**DIRECTIONS FOR THIS TASK:** In the records below, begin at the line containing "Image resolution: width=760" and end at the line containing "the ②ココのボタンを押す callout"; quote every line in that span exactly, including both boundary lines, and no others.

**INPUT:**

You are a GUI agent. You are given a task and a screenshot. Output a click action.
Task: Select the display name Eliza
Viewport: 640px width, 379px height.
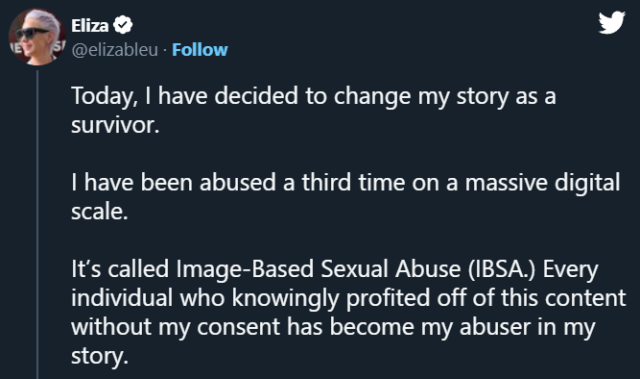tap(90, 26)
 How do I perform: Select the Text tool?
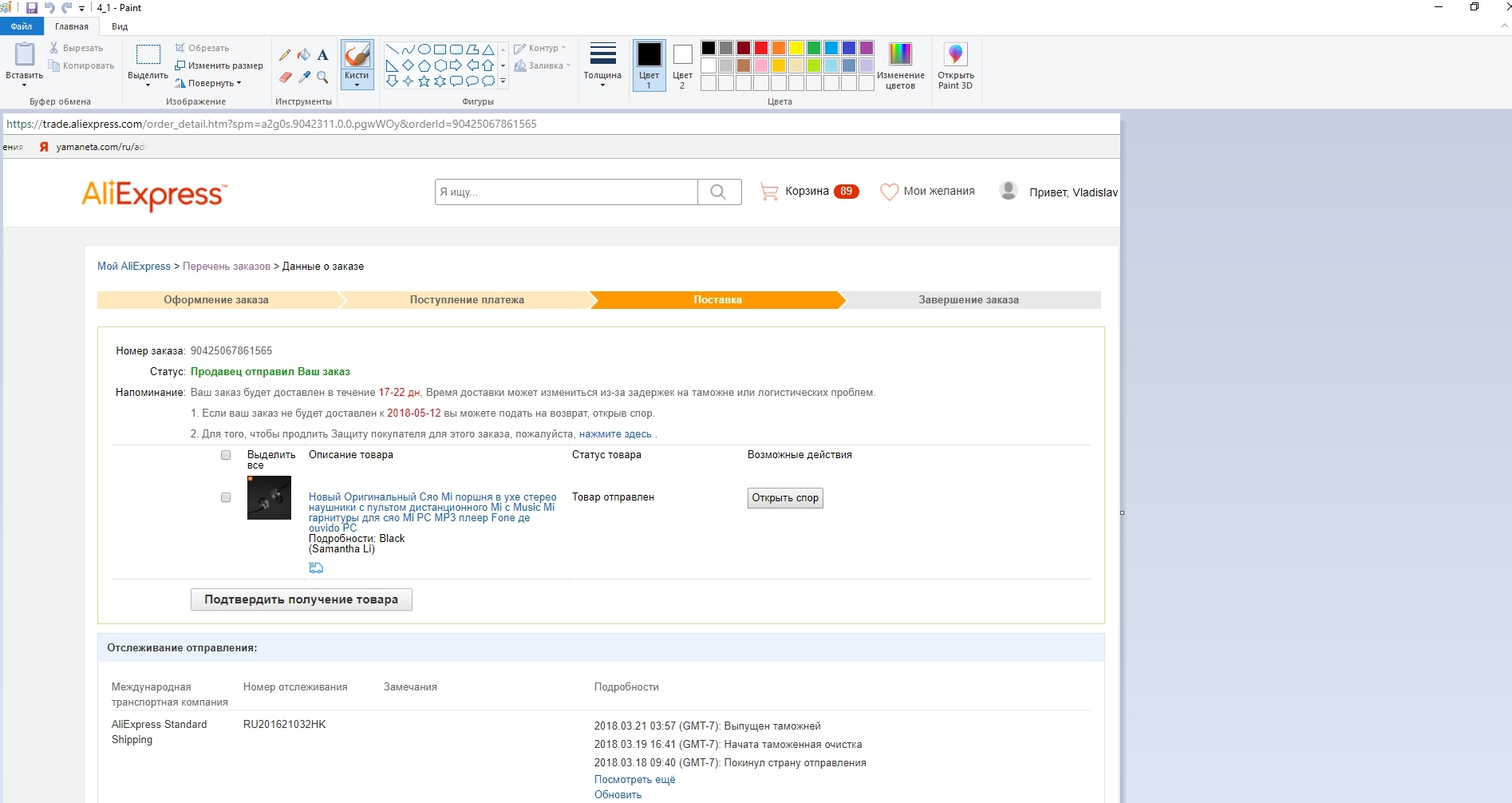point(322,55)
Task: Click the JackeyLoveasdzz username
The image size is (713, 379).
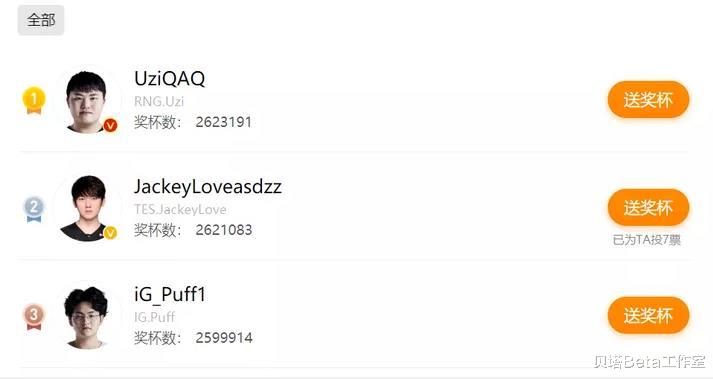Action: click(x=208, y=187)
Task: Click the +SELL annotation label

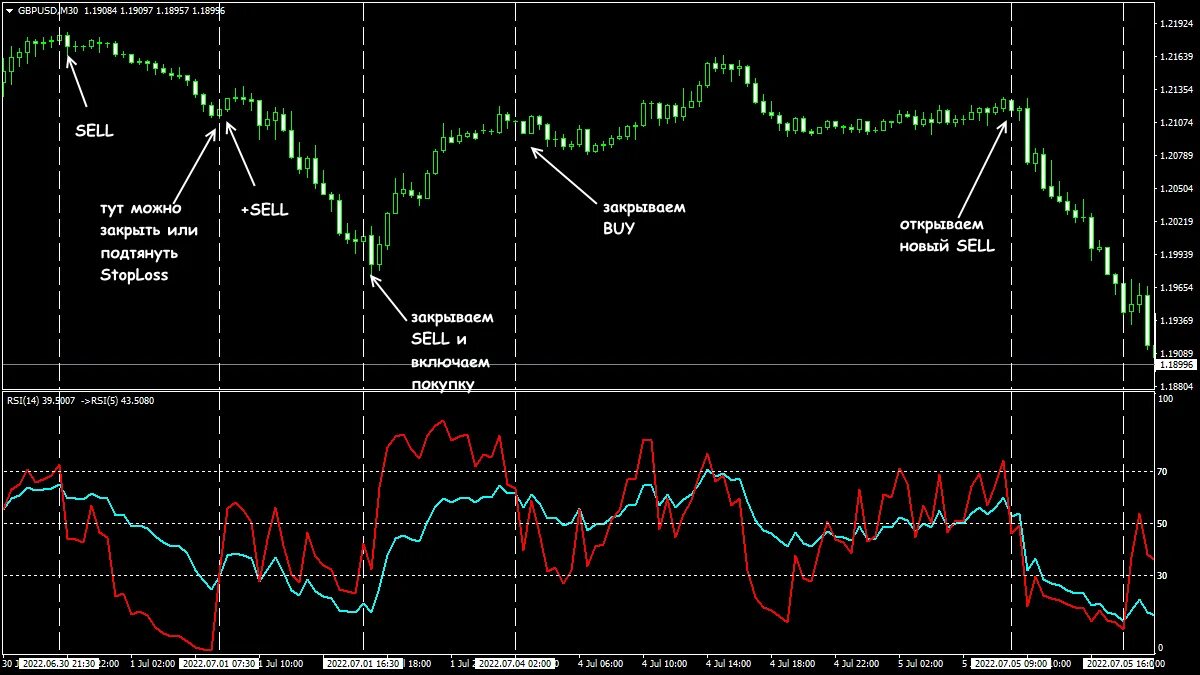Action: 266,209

...

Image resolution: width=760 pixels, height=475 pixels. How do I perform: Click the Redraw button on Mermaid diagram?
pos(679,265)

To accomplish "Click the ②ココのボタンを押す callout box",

**RESULT OF THE TASK:**
Image resolution: width=760 pixels, height=475 pixels. How do I perform: Click the Redraw button on Mermaid diagram?
pos(679,265)

To accomplish "Click the ②ココのボタンを押す callout box",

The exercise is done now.